Как показали исследования конца 1990-х – начала 2000-х годов, доходы представителей этих («поселковых») групп практически не различались, но оценка своего «места в обществе» и «качества жизни» была разной: свое имущественное положение считали достаточным около 40% респондентов из представителей администрации, медиков, учителей и работников торговли и всего 27% опрошенных членов семей охотников и рыбаков, хотя все представители коренного населения ХМАО оказались за официально установленной чертой бедности [Kozlov, Vershubsky, Kozlova, 2007]. По-видимому, эта разница субъективных оценок качества жизни определялась не столько экономическими показателями, сколько действием фактора, известного как «конгруэнтность стиля жизни» («life-style congruity»), – адекватностью индивидуальных жизненных стратегий изменившимся социокультурным условиям. Сельская администрация, учителя, медики и работники торговли были больше вовлечены в систему отношений «западного» типа и не столь напряженно чувствовали себя в изменившемся мире. В результате представители более «модернизированных» групп, с одной стороны, были гораздо успешнее в имущественном обеспечении своих семей, что смягчало чувство дискомфорта, а с другой – вовлеченность в административные структуры или обладание «современными» профессиями сами по себе способствовали позитивному самоощущению.

«Фокусирование» влияет на оценку субъективного благополучия особенно сильно в тех ситуациях, когда индивид сравнивает себя с живущими рядом членами общества, не вовлеченными в деятельность, которую он считает важной.

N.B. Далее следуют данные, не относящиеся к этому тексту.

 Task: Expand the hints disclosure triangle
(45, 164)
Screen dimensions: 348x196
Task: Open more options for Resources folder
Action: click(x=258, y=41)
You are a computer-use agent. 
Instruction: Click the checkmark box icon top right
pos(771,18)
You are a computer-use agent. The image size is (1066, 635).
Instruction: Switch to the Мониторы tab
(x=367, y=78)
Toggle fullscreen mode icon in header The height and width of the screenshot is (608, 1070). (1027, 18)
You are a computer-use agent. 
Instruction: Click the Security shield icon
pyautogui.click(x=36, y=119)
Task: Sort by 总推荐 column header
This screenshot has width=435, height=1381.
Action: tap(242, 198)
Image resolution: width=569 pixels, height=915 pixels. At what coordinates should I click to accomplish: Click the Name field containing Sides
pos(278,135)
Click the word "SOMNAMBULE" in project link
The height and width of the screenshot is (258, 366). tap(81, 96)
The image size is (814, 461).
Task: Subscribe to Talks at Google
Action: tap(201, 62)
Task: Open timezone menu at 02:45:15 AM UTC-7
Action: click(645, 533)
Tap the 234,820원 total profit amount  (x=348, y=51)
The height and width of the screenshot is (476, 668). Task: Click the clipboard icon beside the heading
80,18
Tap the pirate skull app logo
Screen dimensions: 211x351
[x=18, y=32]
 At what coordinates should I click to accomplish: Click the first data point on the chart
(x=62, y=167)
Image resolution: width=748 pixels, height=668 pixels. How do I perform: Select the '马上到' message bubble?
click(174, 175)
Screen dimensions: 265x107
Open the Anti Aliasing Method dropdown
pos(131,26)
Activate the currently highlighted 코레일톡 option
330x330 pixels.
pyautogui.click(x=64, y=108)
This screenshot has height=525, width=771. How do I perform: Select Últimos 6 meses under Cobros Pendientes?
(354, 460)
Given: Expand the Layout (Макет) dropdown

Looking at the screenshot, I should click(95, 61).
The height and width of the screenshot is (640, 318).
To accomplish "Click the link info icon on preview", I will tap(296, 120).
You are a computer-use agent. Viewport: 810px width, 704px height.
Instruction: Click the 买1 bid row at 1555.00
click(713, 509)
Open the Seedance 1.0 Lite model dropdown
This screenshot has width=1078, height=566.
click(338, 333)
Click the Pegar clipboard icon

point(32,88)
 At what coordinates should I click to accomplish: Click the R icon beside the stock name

Человек склонен измерять свое благосостояние не в абсолютных величинах (доход), а в сравнении с общественным / материальным положением своего соседа [Duesenberry, 1949]. Из этого следует, что проживающие в одном поселке, но занятые разными видами деятельности манси или ханты оценивают свое «благополучие» относительно ближайших соседей, причем вхождение в «вестернизированные» роды деятельности (торговлю, медицину, образование, управление) воспринимается ими как факт, свидетельствующий об относительном благополучии. Развивая эту мысль, приходится заключить, что даже для поселковых аборигенов традиционная деятельность имеет негативну эмоциональную окраску. Такой вид активности, как оленеводство, часто декларируется северянами как «важная» и даже «необходимая» деятельность, но участвовать в ней лично они не желают.